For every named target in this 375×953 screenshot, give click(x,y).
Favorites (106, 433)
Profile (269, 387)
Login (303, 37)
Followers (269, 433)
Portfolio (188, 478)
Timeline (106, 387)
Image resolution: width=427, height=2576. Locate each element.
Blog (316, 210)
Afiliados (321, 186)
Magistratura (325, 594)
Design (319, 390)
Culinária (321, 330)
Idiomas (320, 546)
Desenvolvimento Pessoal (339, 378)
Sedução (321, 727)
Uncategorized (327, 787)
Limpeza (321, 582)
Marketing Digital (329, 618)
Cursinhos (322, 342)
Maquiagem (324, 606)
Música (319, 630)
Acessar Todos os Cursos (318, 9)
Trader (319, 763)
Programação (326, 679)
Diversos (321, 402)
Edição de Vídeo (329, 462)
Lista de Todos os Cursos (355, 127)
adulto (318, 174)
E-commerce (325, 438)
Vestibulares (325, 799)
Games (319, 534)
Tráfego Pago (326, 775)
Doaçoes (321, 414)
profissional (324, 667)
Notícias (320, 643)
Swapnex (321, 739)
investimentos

※ ※ ※

■ Exercise brief
Give the data again, exactly.

■ Reply to the exercise
For every named target in this 375×953 screenshot, give click(x,y).
Favorites (106, 433)
Profile (269, 387)
Login (303, 37)
Followers (269, 433)
Portfolio (188, 478)
Timeline (106, 387)
Image resolution: width=427, height=2576. Locate each element.
Blog (316, 210)
Afiliados (321, 186)
Magistratura (325, 594)
Design (319, 390)
Culinária (321, 330)
Idiomas (320, 546)
Desenvolvimento Pessoal (339, 378)
Sedução (321, 727)
Uncategorized (327, 787)
Limpeza (321, 582)
Marketing Digital (329, 618)
Cursinhos (322, 342)
Maquiagem (324, 606)
Música (319, 630)
Acessar Todos os Cursos (318, 9)
Trader (319, 763)
Programação (326, 679)
Diversos (321, 402)
Edição de Vídeo (329, 462)
Lista de Todos os Cursos (355, 127)
adulto (318, 174)
E-commerce (325, 438)
Vestibulares (325, 799)
Games (319, 534)
Tráfego Pago (326, 775)
Doaçoes (321, 414)
profissional (324, 667)
Notícias (320, 643)
Swapnex (321, 739)
investimentos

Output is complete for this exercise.